Understanding Exercise
If you as the owner of an option decide to buy or sell the underlying instrument instead of letting the contract expire worthless or closing out the position, you are exercising the option, making use of the right or privilege available in the contract.
You as an options holder may exercise your right to buy or sell the contract's underlying shares at a specified price, also called the strike price. Exercising a put option lets you sell the underlying security at a stated price within a specific timeframe. Exercising a call option lets you buy the underlying security at a stated price within a specific timeframe.
To exercise an option, you simply advise your broker that you wish to exercise the option in your contract. Your broker will initiate an exercise notice, which informs the seller or writer of the contract that you are exercising the option. The notice goes to the option seller via the Options Clearing Corporation (OCC). The seller is obligated to fulfill the terms of the options contract if you exercise it.
The decision to exercise an option isn't always clear-cut. There are several factors to consider, and more often than not, it's safer to hold or sell the option instead. The majority of options contracts are not exercised but are allowed to expire worthless or are closed by opposing positions. For example, you as the holder can close out a long call or put prior to expiration by selling it, assuming it has market value.
If an option expires unexercised, you as the holder no longer have any of the rights granted in the contract. In addition, you lose the premium paid for the option, along with any commissions and fees related to its purchase.
Things to Consider When Exercising an Option
What kind of option do you have? This is crucial because contracts have different guidelines. American-style contracts allow you to exercise them before their expiration date. European options may be exercised only after the contract has expired.
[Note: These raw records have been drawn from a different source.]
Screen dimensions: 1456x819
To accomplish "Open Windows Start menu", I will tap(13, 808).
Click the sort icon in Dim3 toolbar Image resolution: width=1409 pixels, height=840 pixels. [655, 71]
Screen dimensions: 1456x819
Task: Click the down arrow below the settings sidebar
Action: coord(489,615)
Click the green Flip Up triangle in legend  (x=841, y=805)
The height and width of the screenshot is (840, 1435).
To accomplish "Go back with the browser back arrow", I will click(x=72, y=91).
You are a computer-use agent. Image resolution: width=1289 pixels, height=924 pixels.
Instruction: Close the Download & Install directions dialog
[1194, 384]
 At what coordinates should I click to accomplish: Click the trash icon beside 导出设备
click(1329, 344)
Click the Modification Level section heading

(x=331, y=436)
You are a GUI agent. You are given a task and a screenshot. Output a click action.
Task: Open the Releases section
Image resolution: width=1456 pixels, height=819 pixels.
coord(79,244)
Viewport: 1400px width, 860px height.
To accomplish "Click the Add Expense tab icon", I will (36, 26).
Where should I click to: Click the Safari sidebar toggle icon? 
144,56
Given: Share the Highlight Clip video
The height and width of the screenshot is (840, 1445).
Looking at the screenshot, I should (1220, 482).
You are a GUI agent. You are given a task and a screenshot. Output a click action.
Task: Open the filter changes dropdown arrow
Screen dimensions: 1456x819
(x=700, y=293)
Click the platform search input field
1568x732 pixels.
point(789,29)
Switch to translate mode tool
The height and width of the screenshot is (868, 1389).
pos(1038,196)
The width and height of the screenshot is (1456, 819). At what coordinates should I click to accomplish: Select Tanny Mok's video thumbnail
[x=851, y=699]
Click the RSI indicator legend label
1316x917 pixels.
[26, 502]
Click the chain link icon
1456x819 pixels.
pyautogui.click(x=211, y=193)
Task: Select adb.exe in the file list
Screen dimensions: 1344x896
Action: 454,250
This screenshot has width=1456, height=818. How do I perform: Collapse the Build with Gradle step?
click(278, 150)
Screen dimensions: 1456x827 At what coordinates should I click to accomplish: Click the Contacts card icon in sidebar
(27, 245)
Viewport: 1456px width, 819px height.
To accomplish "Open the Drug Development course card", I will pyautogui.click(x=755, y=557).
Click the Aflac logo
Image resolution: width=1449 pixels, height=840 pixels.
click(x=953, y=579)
Can you exercise your options? In some cases, such as with employee stock ownership plans (ESOPs), your shares may be vested, meaning you need to wait a set amount of time before exercising the option.
Will the cost outweigh the benefits? Exercising a contract costs you commission money, so ensure the exercise price will make you money; otherwise, you'll pay more in fees and lose out on potential profit.
Are there taxes involved? Consider any tax implications associated with the type of contract you are exercising. For example, an employee cashing out an ESOP will have to pay additional tax.